For Shelley, this insight seemed a profound revelation. But there is something about Highgate, standing there, gazing out over the city, that inspires these reactions, even now.

Less than three years later Keats was dead, buried under a pyramid in the Protestant Cemetery at Rome. In ‘Adonais’, Shelley paid tribute with an exercise in Graveyard Gothic, which is equally appropriate to Highgate:

Where, like an infant’s smile, over the dead

A light of laughing flowers along the grass is spread;

And gray walls moulder round, on which dull Time

Feeds, like a slow fire upon a hoary brand;

And one keen pyramid with wedge sublime,

Pavilioning the dust of him who planned

This refuge for his memory

13

As Shelley observed in his Preface to ‘Adonais’, ‘It might make one in love with death, to think that one should be buried in so sweet a place.’
14
A year later, Shelley himself was gone–drowned and cremated on a faraway beach.

The spot where Highgate Cemetery now stands, halfway up Swain’s Lane, was once the orchard of Ashurst House, built for Sir William Ashurst MP, Lord Mayor of London in 1694, on the Ashurst Estate. This in its turn was built on the remains of an earlier structure–the Banqueting House–first mentioned in 1647. An engraving of
A Prospect of the Seat of Sir William Ashurst at Highgate
, dating from 1710, shows an impressive Palladian mansion, with grounds laid out in the formal style, featuring avenues of trees, a fountain and terraces overlooking the Thames Valley to the distant horizons of Surrey and Kent. Beyond its walls, cattle graze on the slopes stretching down Swain’s Lane and Highgate Hill.
15

After Sir William Ashurst died in 1720, the house became the Highgate Mansion School for Young Gentlemen. By the 1780s, the gardens had deteriorated to such an extent they were used for grazing, and by 1830, the house was a ruin. That year, the then owner, Sarah Otway Cave, sold what was left of the house to HM Commissioners for Building New Churches, who demolished it so that a new church could be built. The Church Commissioners invited the Neo-gothic architect Lewis Vulliamy (1791–1871) to build a new place of worship. Consecrated in 1832, the resulting Church of St Michael in its new white brick and stone was well built, spacious and lofty, with clerestory, buttresses, crocked pinnacles, and pierced parapet, and at the west end a tower and octagonal stone spire.
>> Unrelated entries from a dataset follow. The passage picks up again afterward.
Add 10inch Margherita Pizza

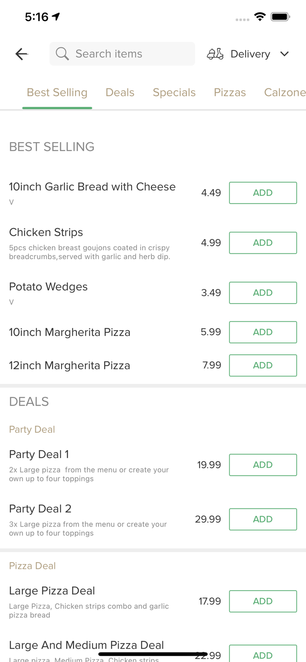(263, 332)
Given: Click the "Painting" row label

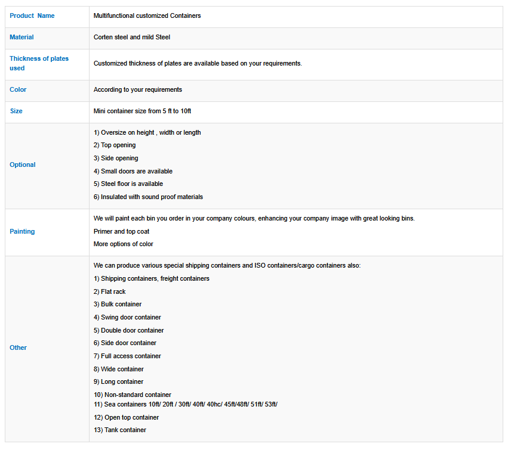Looking at the screenshot, I should coord(22,232).
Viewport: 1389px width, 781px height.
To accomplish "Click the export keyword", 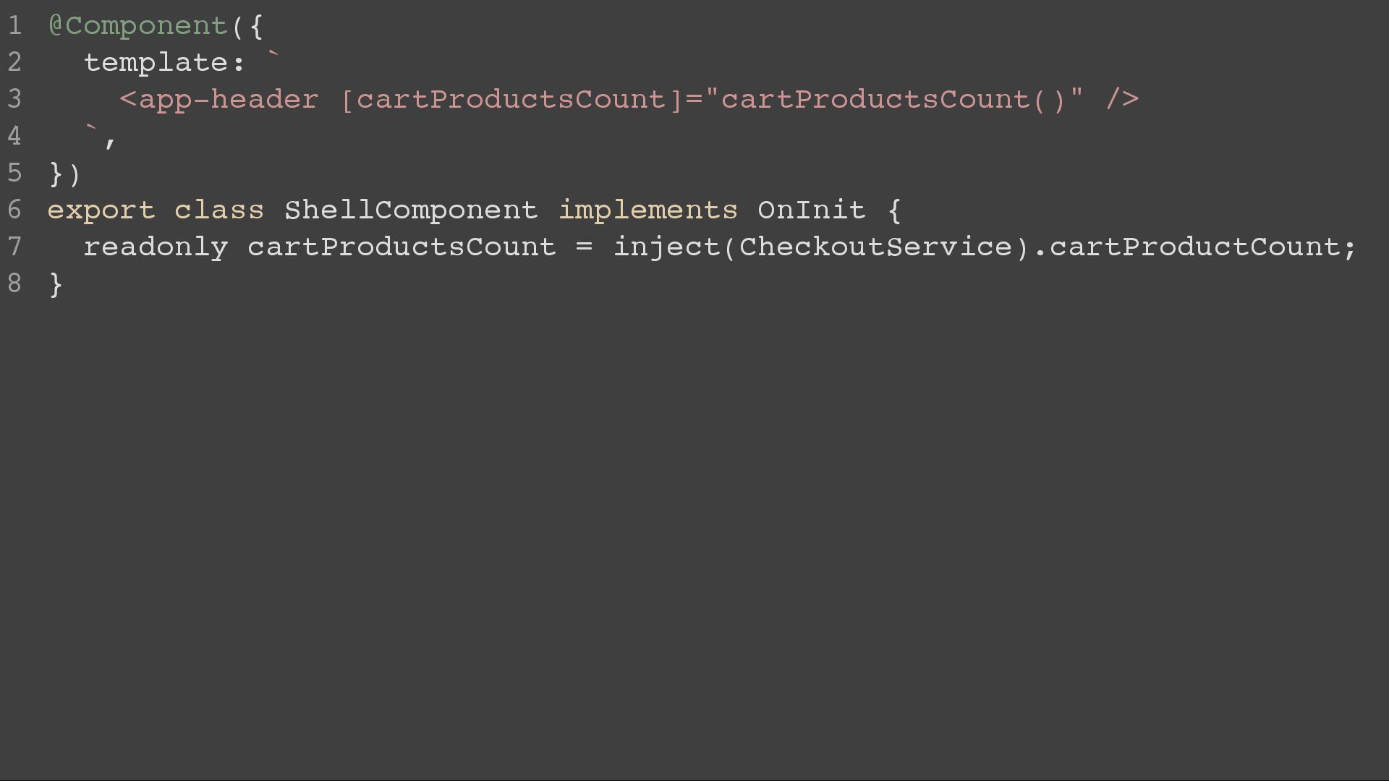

The style was impure Perpendicular. It occupied the highest point on Highgate Hill and its tall spire was conspicuous for miles around. But St Michael’s lacked one essential thing–a churchyard.

Highgate was already fashionable–a trendy spot for promenading Londoners. A purpose-built cemetery adjacent to the new church on the west side of Swain’s Lane and in such a sought-after
part of London, was inevitable–and in 1839 it became a reality.

In 1836, Stephen Geary (1797–1854) founded the London Cemetery Company. An entrepreneur, architect and surveyor, Geary had turned his attention to cemetery design after witnessing the success of the General Cemetery Company at Kensal Green. A private Act of Parliament empowered the company to construct three cemeteries, not exceeding a total of 150 acres, in Surrey, Kent and Middlesex. The capital of the Company was limited to £100,000, consisting of 5,000 shares at £20 each. The newly incorporated London Cemetery Company opened an office at 22 Moorgate Street, London, and appointed Richard Cuttill as Managing Director.